HEAT STROKE
It is defined as the combination, of hyperpyrexia (108.6°C]) and neurologic symptoms. It is a medical emergency.
Causes
It is caused by a shutdown or failure of the heat-regulating mechanisms of the body.
Assessment
1. Assess airway, breathing, circulation and LOC.
2. Obtain a history.
3. Neurologic assessment.
4. Assess vital signs (temperature > 105F, hypotension, rapid pulse may be bounding or weak, rapid respiration).
5. ABG-metabolic acidosis.
Clinical Manifestations
Skin may appear flushed and hot; in early stroke, the skin may be moist, but, as the heatstroke progresses, the skin will become dry as the body loses its ability to sweat.
Patient may exhibit bizarre behaviour or irritability. This may progress to confusion, combativeness, deliriousness and coma. CNS disturbances seizures, fixed and dilated pupils and decerebrate or decorticate posturing. Tremors.
General interventions
1. Provide cooling measures.
a. Spray tepid H₂O on the skin while electric fans are used to blow continuously over the patient to augment heat dissipation.

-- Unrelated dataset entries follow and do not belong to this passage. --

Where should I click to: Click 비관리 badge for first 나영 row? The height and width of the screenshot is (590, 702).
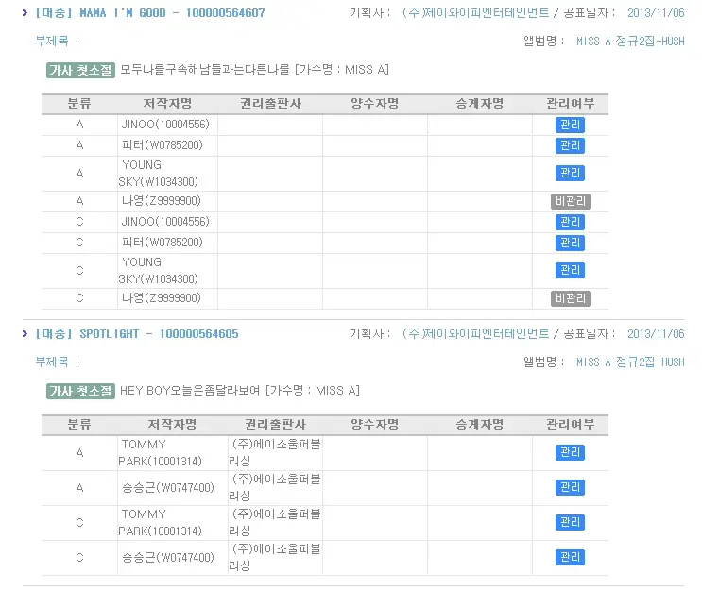(x=570, y=201)
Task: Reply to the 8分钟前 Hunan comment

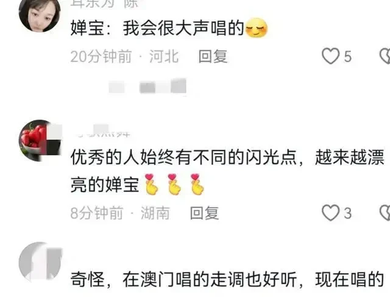Action: pos(205,213)
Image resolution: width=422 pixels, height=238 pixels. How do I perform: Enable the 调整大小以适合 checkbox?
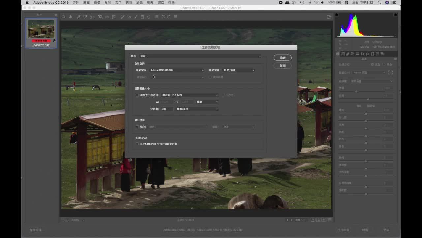tap(137, 95)
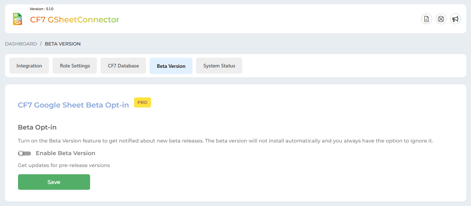
Task: Open the Role Settings tab
Action: 75,66
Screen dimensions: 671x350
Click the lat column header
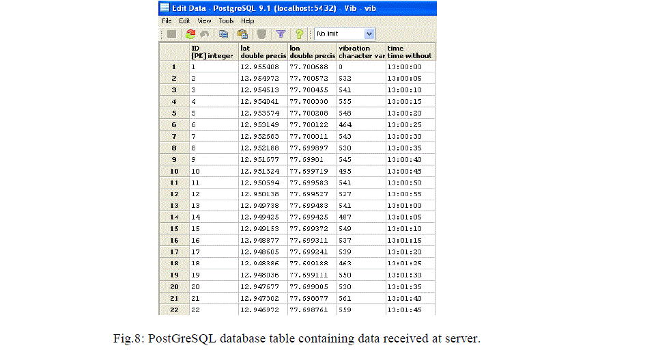tap(262, 52)
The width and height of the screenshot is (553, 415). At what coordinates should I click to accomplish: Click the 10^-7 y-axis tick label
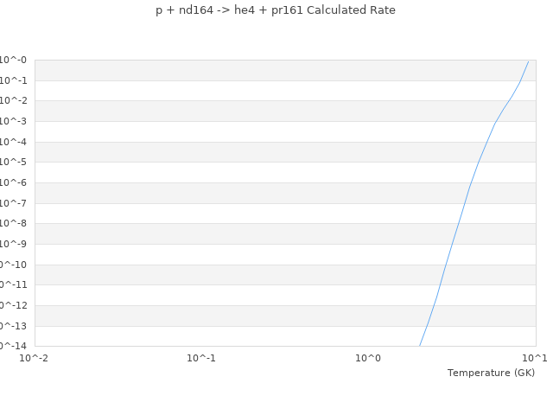13,203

b. Apply ice-packs to neck, groin, axillae and scalp.
c. Soak sheets/towels in ice H₂O and place on patient using fans to accelerate evaporation/cooling rate.
d. Immerse patient in cold H₂) [(controversial because it may result in peripheral vasoconstriction and may decrease the body's heat loss)]
e. If temperature fails to decrease (initiate core cooling): Iced saline lavage of stomach, cool fluid peritoneal dialysis, cool fluid bladder irrigation or cool fluid chest irrigation.
f. Place the patient on a hypothermia blanket.
g. Discontinue active cooling when the temperature reaches 102°F. 2.
2. Oxygenate patient to supply tissue needs exaggerated by the hypermetabolic condition.
3. Monitor vital signs continuously, including ECG, CVP, BP, pulse and RR and neurologic assessment.
4. Replace fluids.
Start IVF as directed to replace fluid losses and maintain adequate circulation (eg RL).
5. Supportive care.
- Dialysis for renal failure.
- Diuretics (mannitol) to promote diuresis.
- Anticonvulsants to control seizures.
- Potassium for hypokalemia and Sodium Bi Carbonate to correct metabolic acidosis.
- Intensive shivering may be controlled by diazepam.
- Intensive shivering may be controlled by diazepam. Shivering will generate heat and increase the metabolic rate.
- Patients with depleted clotting factors may be treated with platelets or fresh frozen plasma.
6. Measure urinary output; acute tubular necrosis is a complication.
7. Continue to monitor ECG for possible ischemia or infarction, dysrhythmias.
8. Perform serial laboratory testing (clotting parameters, electrolytes, glucose and serum enzymes).
9. Admit the patient to the ICU; permanent liver, cardiac and CNS damage may occur.
10. Monitor patient for development of seizures and provide a safe environment in case of seizures.